人道主義自己防衛軍ではゴミを分別したり食事を完食する美徳の文化がないため、こうして他者の反感を買うことがままある。
しかし、ジャハル自身もこのことは客観的に理解しており普段から注意深く行動しているため、他の人道主義自己防衛軍人より相当振る舞いは良く見えている。だが、人道主義自己防衛軍は宗教色が薄く禁忌的行為が少ない故に、彼女と外国人の間には大きな認識のズレがある。

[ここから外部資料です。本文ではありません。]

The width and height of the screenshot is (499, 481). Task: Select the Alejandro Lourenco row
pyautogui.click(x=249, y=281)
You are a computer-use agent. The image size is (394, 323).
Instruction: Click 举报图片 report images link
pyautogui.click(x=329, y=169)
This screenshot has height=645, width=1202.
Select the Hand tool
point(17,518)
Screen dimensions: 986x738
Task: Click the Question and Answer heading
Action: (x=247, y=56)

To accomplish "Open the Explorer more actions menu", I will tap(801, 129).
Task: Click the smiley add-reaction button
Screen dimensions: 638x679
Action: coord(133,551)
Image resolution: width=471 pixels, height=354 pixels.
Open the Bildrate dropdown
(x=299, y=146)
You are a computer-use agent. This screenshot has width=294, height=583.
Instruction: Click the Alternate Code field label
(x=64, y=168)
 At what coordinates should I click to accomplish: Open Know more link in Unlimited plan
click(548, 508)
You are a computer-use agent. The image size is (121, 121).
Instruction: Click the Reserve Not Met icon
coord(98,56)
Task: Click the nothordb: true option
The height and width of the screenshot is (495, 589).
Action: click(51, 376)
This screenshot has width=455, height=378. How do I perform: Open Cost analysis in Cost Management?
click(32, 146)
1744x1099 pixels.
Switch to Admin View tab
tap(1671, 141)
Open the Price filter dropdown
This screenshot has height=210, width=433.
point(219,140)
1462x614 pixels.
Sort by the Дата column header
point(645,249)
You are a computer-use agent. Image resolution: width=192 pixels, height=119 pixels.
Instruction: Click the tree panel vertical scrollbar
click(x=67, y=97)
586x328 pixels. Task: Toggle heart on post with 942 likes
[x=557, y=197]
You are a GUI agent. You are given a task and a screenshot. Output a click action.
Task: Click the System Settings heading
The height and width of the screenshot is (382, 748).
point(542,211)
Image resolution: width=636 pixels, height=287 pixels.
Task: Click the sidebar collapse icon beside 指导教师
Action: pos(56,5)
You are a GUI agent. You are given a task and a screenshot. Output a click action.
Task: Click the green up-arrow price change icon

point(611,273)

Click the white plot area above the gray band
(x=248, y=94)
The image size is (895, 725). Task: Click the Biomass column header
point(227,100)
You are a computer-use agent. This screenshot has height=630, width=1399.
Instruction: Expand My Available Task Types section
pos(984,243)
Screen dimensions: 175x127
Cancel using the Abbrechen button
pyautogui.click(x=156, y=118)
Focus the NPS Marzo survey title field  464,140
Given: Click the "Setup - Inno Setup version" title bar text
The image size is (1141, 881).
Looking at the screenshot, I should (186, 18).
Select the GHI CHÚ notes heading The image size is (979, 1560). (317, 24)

実際、ラデックがジャハルのゴミの処理の仕方を見た時の違和感や、ジャハルの食べ残しをシスターが見た時の嫌悪感は、ジャハル自身が想定しているものよりもずっと深く大きい。そしてその気持ちを、ジャハルは未だ学べずにいる。
「あ、ジャハルさん、村の門見えてきましたよぉ」
「道中は何も無かったな。ひとまずラルバ達と合流するか」
そして今も、気付いていない。自分の犯した禁忌に。相手の文化を軽んじていたことに。
「おん? お出迎えですかねぇ? 人いっぱい」
「死体を持ってこいと言われていたからな。私から見つけられなかったと言っておこう」
ジャハルは出迎えにきた村人の前に出て頭を下げる。
「すみません、約束の“お恵み”ですが、見つけられませんでした。また明日探しに出てもよろしいでしょうか」
「…………アンタ、今」
背後から気配。ジャハルが咄嗟に振り向くと、額を鉄棍棒で殴打され激痛が走る。
「山の方から来たなぁ」
耐え難い痛みの中、ジャハルは思い出した。
部外者が山へ立ち入るのは禁忌。そして、山から来た訪問者は、お恵みとして食される。